Dans cette salle (Sala Principe de Viana) qui ne livre que
peu à peu sa configuration, les escalades habituelles
à la Pierre Saint-Martin reprennent. Les blocs immenses
et les dalles érigées s'arc-boutent en une colline
escarpée que cerne, à l'aplomb des parois, la
rivière libre à nouveau que nous commençons
à remonter. Pas longtemps, hélas, car à
son entrée dans la salle, notre cours d'eau exécute,
entre deux parois abruptes, une savante convulsion, s'arrondit
en flaque profonde et barre la route... De l'autre côté
de ce détroit, où le courant d'air est perceptible
malgré les dimensions imposantes du défilé,
l'éboulis dégringole d'une haute et vaste galerie...
Bien que la faim nous tenaille d'aller immédiatement
rechercher notre canot pour voir la suite, nous décidons
d'aller quérir les topographes car il s'avère
bien que le gros de l'affaire se trouve de ce côté.
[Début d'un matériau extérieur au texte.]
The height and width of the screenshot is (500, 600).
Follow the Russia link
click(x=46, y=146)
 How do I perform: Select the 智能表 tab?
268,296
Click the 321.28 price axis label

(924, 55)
Notre incursion commence à se trouver à l'étroit
dans le temps qui lui à été imparti et
compte tenu de la tournure de la prospection ce n'est guère
le moment de traîner une chaîne d'arpenteur dans
un diverticule, aussi joli soit-il.
Nous retrouvons nos mâcheurs d'azimut au terme de leur
tâche et qui s'écrient lorsque nous leur parlons
d'abandonner l'affluent d'Arlas pour l'instant. Ils se rendront
pourtant bientôt à nos raisons et tout le monde
se retrouvera, un peu plus tard, au bord du laquet qui nous
avait arrêtés.
La haute galerie aperçue, où nous sommes maintenant,
a une étrange allure: la rivière serpente au pied
de grands éboulis, se creuse en larges laisses tandis
que les parois verticales s'élèvent jusqu'aux
épaulements inaccessibles que l'on discerne à
une grande hauteur. Peu à peu cependant les grands murs
se sont resserrés au niveau de l'eau puis après
un coude à angle droit, la belle galerie n'est plus qu'une
allée noire, profonde et calme... Javier et Felice prennent
le large sur cette portion pyrénéenne de Padirac,
ayant une demi-heure pour donner de leurs nouvelles.
L'inaction tue dans cette atmosphère à 4 degrés.
Prisonniers entre deux biefs, nous commençons à
trouver le temps long. Après quelques échanges
de vues limités par l'indigence réciproque d'un
vocabulaire commun, la topographie recevra nos soins bilingues.
Elle se heurtera au laquet et nous devrons attendre encore de
longs moments, martelant de nos semelles la plage de galets
et élaborant, chacun pour soi, de fastes hypothèses.